__Task brief__: According to the query-tuning text below, how many queries does the example query actually run if there are 1000 users in California?

__Selected text__:
* * *
I found, the hard way of course, a very important difference between SQL Server and MySQL. Among my large list of favorite things to do is tuning queries for better performance — the bigger and uglier, the better. I frequently replace correlated subqueries (a.k.a. 1+n queries) with joins to derived tables. Here’s an example using a fictitious table named users that has a one-to-many relationship with another table named rewards in which we want to return an email address and the total number of “rewards points” for users in California during Jan, Feb, and Mar 2009:
select
email,
(select sum(points) from rewards where user_id = users.id
and award_date between '1/1/2009' and '1/31/2009') jan_09_points,
(select sum(points) from rewards where user_id = users.id
and award_date between '2/1/2009' and '2/28/2009') feb_09_points,
(select sum(points) from rewards where user_id = users.id
and award_date between '3/1/2009' and '3/31/2009') mar_09_points
from users
where state = 'CA';
If we have 1000 users in California, then this “query” will really be 3001 queries (1 query on the users table, 1000 sum queries on each of the subqueries to the rewards table).
* * *
__Extracted entries__:
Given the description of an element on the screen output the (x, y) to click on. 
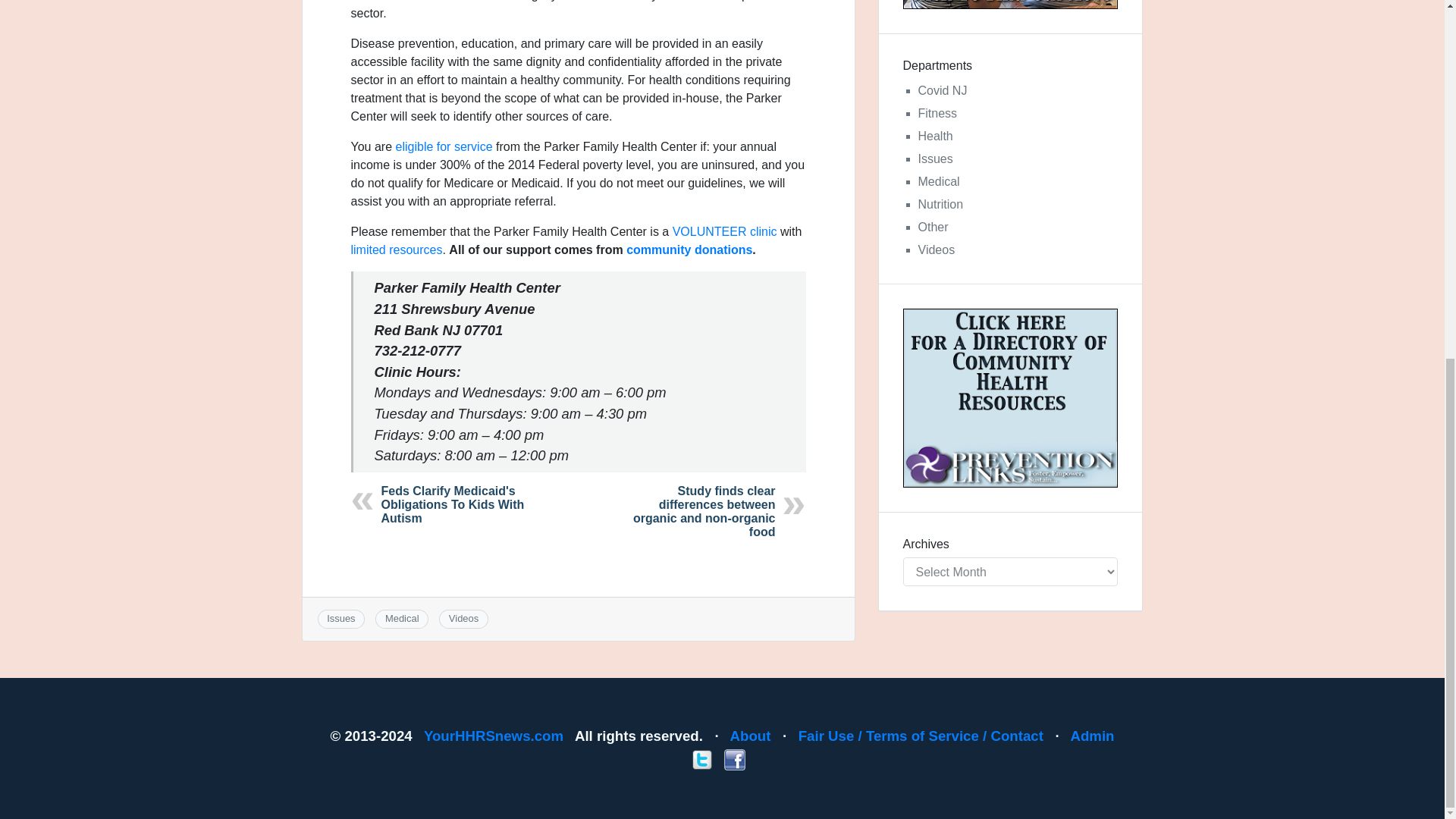
limited resources (396, 249)
Fitness (936, 113)
Covid NJ (941, 90)
community donations (689, 249)
Issues (340, 618)
Medical (402, 618)
Feds Clarify Medicaid's Obligations To Kids With Autism (452, 504)
eligible for service (444, 146)
VOLUNTEER clinic (724, 231)
Videos (463, 618)
Given the description of an element on the screen output the (x, y) to click on. 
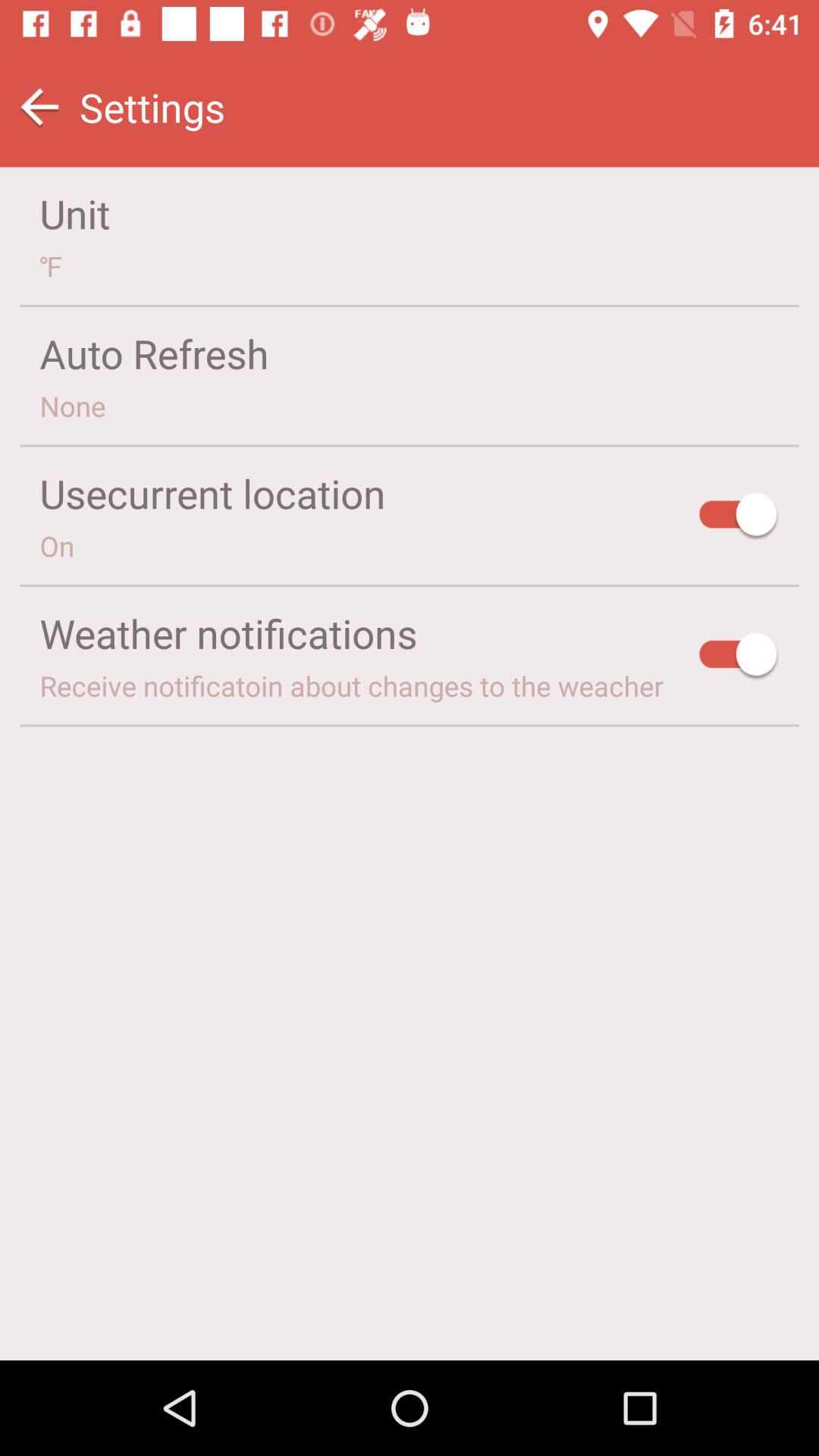
tap the icon to the right of the weather notifications (739, 656)
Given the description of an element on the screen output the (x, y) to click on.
* * *
__Result of this task__: 3001 queries: 1 on the users table and 1000 sum queries for each of the three subqueries on the rewards table.